A expectativa, explica ela, era de que a Justiça tivesse feito outra leitura sobre o episódio, ajudando a criar uma jurisprudência mais dura com relação aos casos em que motoristas alcoolizados se envolvem em ocorrências de trânsito. A oportunidade, contudo, foi perdida.

“A Justiça compreendeu que ele não tinha intenção de matar. Mas tenho certeza que meu filho não tinha intenção de morrer naquela noite. A pena do Luís Fernando tem tempo para acabar. A minha não. A leitura que fica é a de que a Justiça deu liberdade para poder beber e dirigir sem problema nenhum, até mesmo matar, porque vai responder e coloca uma tornozeleira. Fica uma certeza de impunidade muito grande”, lamenta Yared, contando ainda que a sensação mais forte que fica é a de abandono.

“A família que perde (um ente querido) sente-se abandonada pela Justiça. A sensação certa é essa, de abandono. Não tem para onde ir. Para onde vamos, para quem nós vamos clamar? Então parece que toda essa luta, esses anos todos, acabam dando a esses individuos que fazem o que querem e se acham acima da lei a certeza da impunidade.”

 

‘Não terá aumento da pena. O próprio MP sabe disso’, diz Yared

Há cerca de um mês, no começo de março, o Ministério Público do Paraná (MP-PR) recorreu da decisão da Primeira Câmara Criminal do TJ-PR, pedindo que Carli Filho comece a cumprir pena em regime fechado e a revisão de uma série de pontos considerados omissos na sentença de primeiro grau e no acórdão do TJ-PR, o que poderia aumentar novamente a pena do réu.

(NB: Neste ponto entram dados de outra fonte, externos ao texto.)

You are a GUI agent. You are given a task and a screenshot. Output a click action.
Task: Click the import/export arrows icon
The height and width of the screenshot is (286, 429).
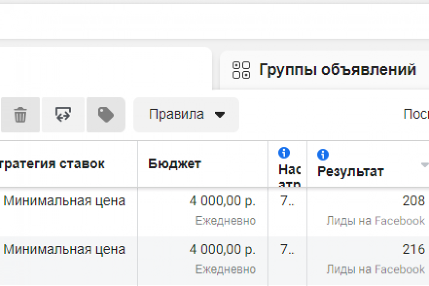coord(63,115)
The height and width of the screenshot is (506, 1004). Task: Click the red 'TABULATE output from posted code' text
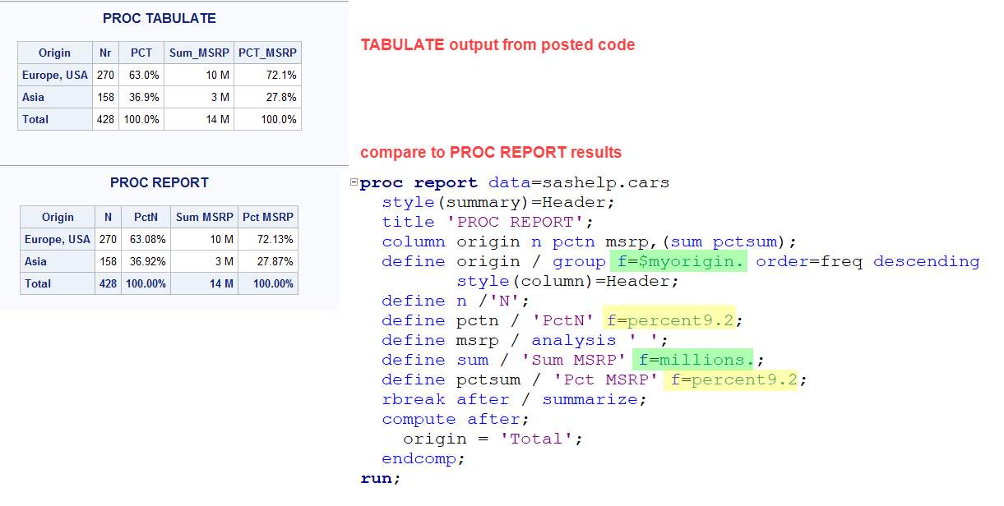497,45
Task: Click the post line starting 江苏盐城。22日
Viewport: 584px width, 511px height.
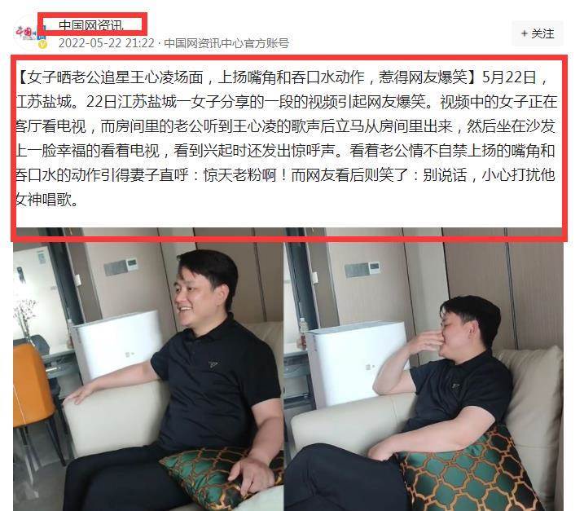Action: 286,102
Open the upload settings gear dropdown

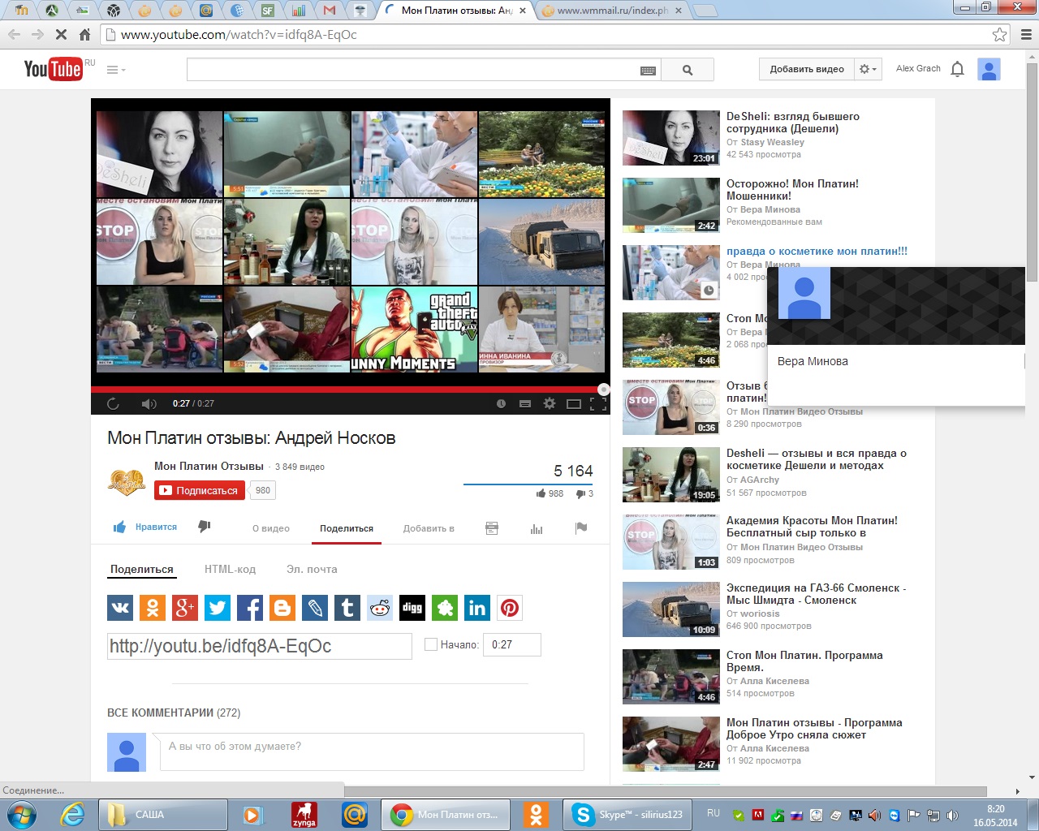(868, 69)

Christiane Yared, porém, não demonstra mais ter esperanças na Justiça. “Não terá aumento da pena. O próprio MP sabe que não terá o aumento da pena. A decisão dos desembargadores é concreta. Eles (advogados e Ministério Público) questionam, mas é questão só de questionar. Mas…. O que temos de fazer é aceitar o que a Justiça fala, porque a Justiça fala e não nos sobra outro espaço. Não posso fazer Justiça com as próprias mãos, nem quero.”

 

Vida mudou completamente após acidente, conta mãe de jovem

Questionada sobre o que mudou nesses 10 anos de luto e de luta, Christiane Yared conta que a vida dela e de toda a família mudou completamente após a fatídica madrugada de 7 de maio de 2009. Hoje, todos trabalham juntos pela conscientização no trânsito. A própria Yared conta já ter feito mais de 2 mil palestras nesse período, o que acaba a ajudando a colocar para fora toda a dor que sente e o sentimento de saudade.

“Esses anos foram extremamente doloridos, anos em que a sensação de envelhecer… As vezes eu tenho a sensação de que meus 59 anos de idade são 89 anos. São noites sem dormir, lágrimas que continuam a cair. Nenhuma mãe merece enterrar os filhos, em circunstância nenhuma. Filhos são sonhos, lutamos para que eles sejam sonhos que a gente possa realizar. A gente vive os sonhos dos filhos. É muito difícil para a família que enterra seu filho dar sentido à vida depois. Nós ficamos sempre na espera de que a morte não tenha sido em vão, de que algo possa ser feito para ajudar outras pessoas”, finaliza.